Supervised learning, on the other hand, requires the training data to be labeled in some way. This makes it more useful for classifying new data (based on the labeling of the training data) or making predictions (based on the relationships identified between differently labeled data).

Unsupervised learning to discover patterns

The unsupervised approach has been used in various investigations to identify suspicious patterns in data. Jeff Kao, for example, used topic modeling, an NLP technique based on unsupervised learning, to identify suspicious patterns in millions of comments to a public consultation on net neutrality, providing evidence of an automated disinformation campaign.

Supervised learning to classify and predict

On the other hand, supervised learning has been fundamental for projects requiring data classification or prediction. When SRF investigated fake followers of influencers, it created a dataset of Instagram accounts labeled as “fake” or “real” to train an algorithm capable of classifying millions of other followers.

Similarly, journalists from Grist and Texas Observer used supervised learning to train a model able to predict which oil wells might be abandoned in the coming years, based on historical data such as depth, location, and oil prices.

Challenges and limitations

Despite its potential, machine learning still presents challenges and limitations. Algorithms are not infallible and can produce false positives or negatives, requiring a certain degree of manual verification. Moreover, as Andy Dudfield from a British fact-checking organization points out, “algorithms don’t know what facts are. It’s a very thin world of contexts and caveats.”

Another challenge is the accuracy of commercial AI tools, which often require significant configuration work to adapt to specific use cases or heterogeneous types of documents.

Despite these obstacles, machine learning remains a powerful tool for investigative journalism, enabling the tackling of challenges that would have been impractical with traditional methods.

Natural language processing: exploring text as a data source

A branch of AI closely related to machine learning is natural language processing (NLP), a technology that enables computers to understand and process human language. In investigative journalism, NLP offers a wide range of techniques for extracting information and insights from large amounts of text.

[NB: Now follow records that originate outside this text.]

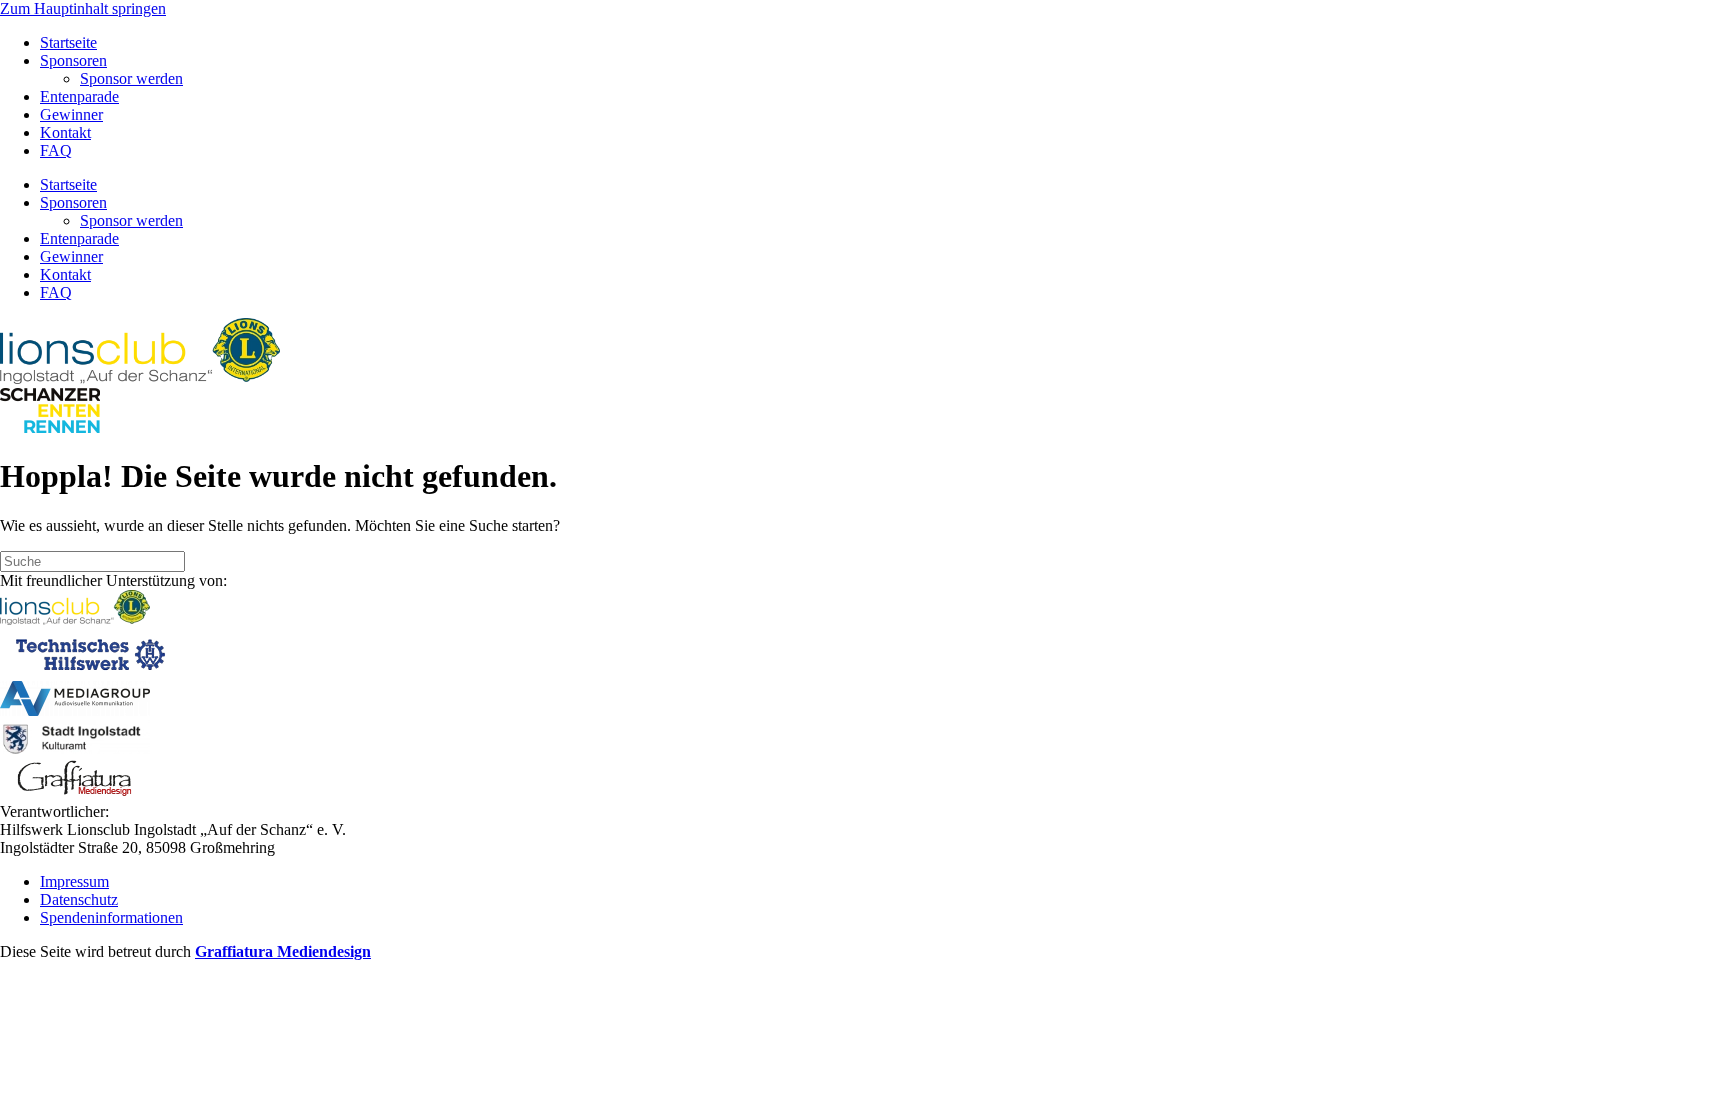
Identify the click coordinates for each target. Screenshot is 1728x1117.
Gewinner (71, 114)
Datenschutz (79, 899)
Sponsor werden (131, 78)
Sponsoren (73, 60)
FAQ (56, 150)
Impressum (74, 881)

1. Sentiment analysis and topic modeling

Techniques such as sentiment analysis and topic modeling have been used to detect patterns and anomalies in textual data. An investigation by the Washington Post used sentiment analysis to compare language removed from drafts of an international development agency’s audits before publication, identifying over 400 negative references that were eliminated.

Topic modeling, on the other hand, leverages unsupervised learning to group a set of textual data into “clusters” based on shared language. This technique was used by the Associated Press to identify incidents in schools involving police officers and firearms belonging to educators in 140,000 incident reports.

2. Named entity extraction

One of the most widespread applications of NLP in investigations is named entity extraction, which generates lists of people, places, organizations, and key concepts found in documents. This feature allows journalists to more quickly navigate mentions of specific entities, saving enormous amounts of time.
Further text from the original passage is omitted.